PFA Pension, Denmark’s largest commercial pension provider, revealed average returns on its unit-link pensions dipped in 2015 compared with the year before, and forecast still lower returns for the whole of 2016.

Returns for 2015 on its unit link product PFA Plus ranged from 5.3% to 12.3% depending on customer age and product profile, the company said.

In 2014, PFA Plus returns were been between 9% and 12.8%.

Anders Damgaard, group finance director at PFA, said: “In spite of the turbulence on financial markets, we have come out of 2015 with some good returns for our customers.”

However, looking ahead to full-year returns for 2016, PFA – which had group assets of DKK550bn (€73.7bn) at the end of last September – said it expected returns for customers to be lower than in 2015, though they would be satisfactory.

Damgaard forecast PFA Plus returns would come in at between 2% and 7% for this full year, depending on risk profile, as long as prevailing interest rates stay at current levels.

Financial turbulence particularly in China and new growth markets will make it harder to generate returns for all investors in the future, PFA said.

Damgaard said 2016 had kicked off with some big falls on equity markets but added that he expected this trend to turn around.

He said last year there had been unusually big differences in the how various shares on the market had fared, which meant PFA’s ability to choose the right companies had been decisive.
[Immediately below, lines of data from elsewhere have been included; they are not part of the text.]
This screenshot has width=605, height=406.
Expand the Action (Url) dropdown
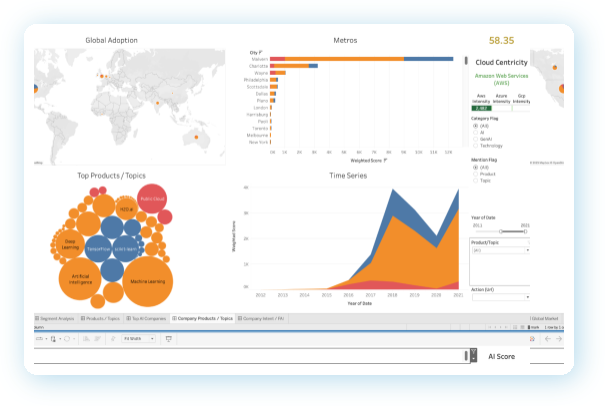(x=500, y=297)
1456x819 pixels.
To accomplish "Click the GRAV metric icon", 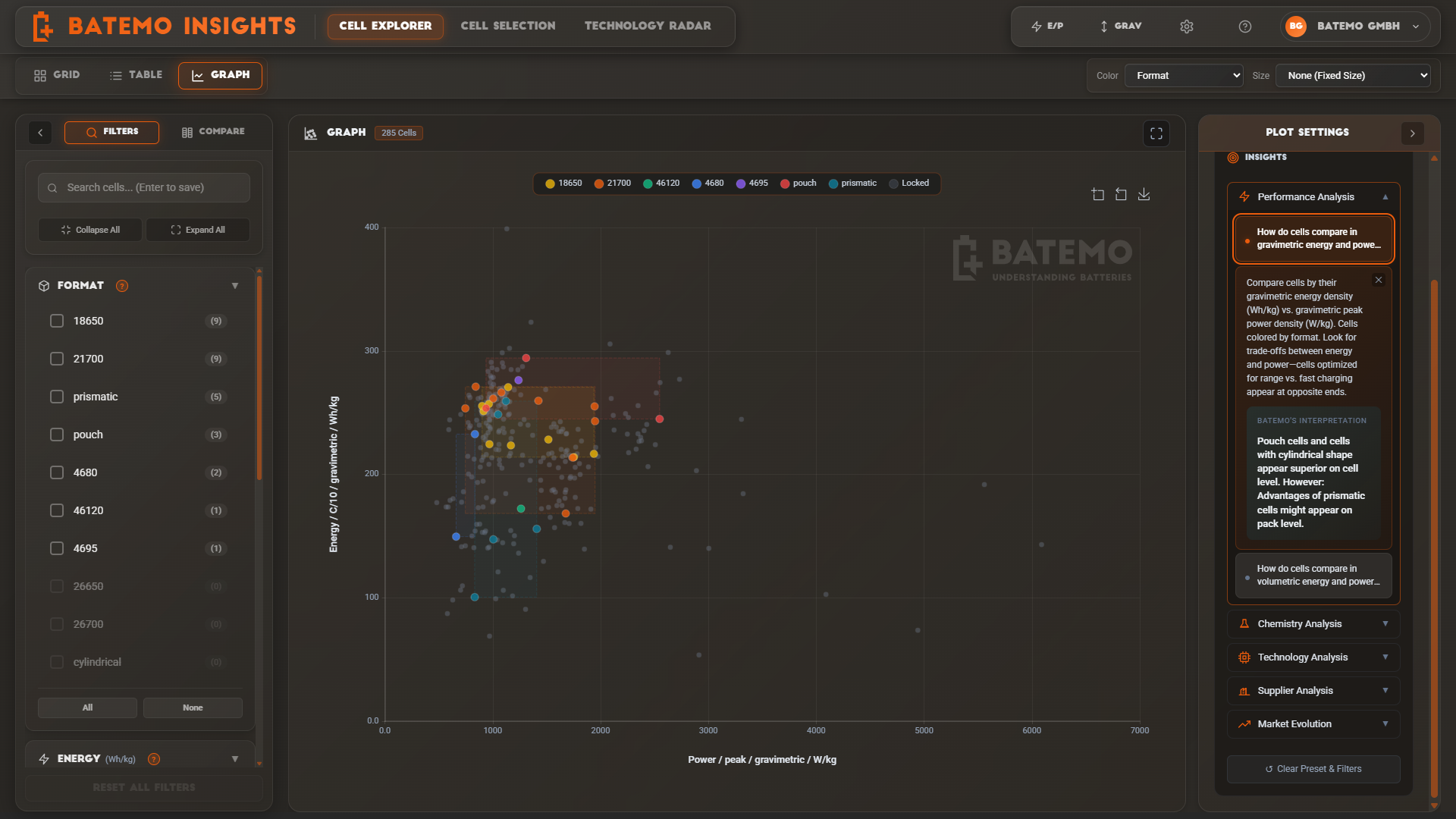I will pyautogui.click(x=1120, y=26).
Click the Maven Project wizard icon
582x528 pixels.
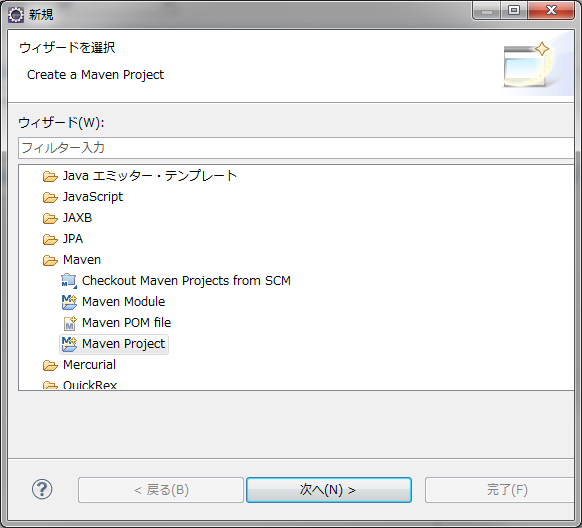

“We have benefited a lot from the way we balanced our shares and therefore our investments – and thus customer returns – outperformed the market in general,” he said.

Foreign shares, for example, outperformed the market average by 7 percentage points, he said.

Investments in Danish and foreign equities had been responsible for 60% of the return for customers in 2015, while private equity, property and currency had produced the remaining 40%, PFA said.

Meanwhile, bonds generated no return at all in the year, though the instruments had played an important role as a stabilising factor.

Damgaard said PFA lowered its level of investment risk at the beginning of this year because of the prospect of high volatility in investment markets in the next few years.

He said now was the time that the firm’s active management would show its strength, as passive investment can only be expected to produce a low or at best modest return.

“But if you keep risk management tight and continue to balance investments between different asset types, as well as choose the right underlying companies and bonds, you can do better, and we put a lot of time and energy into this for it to succeed,” Damgaard said.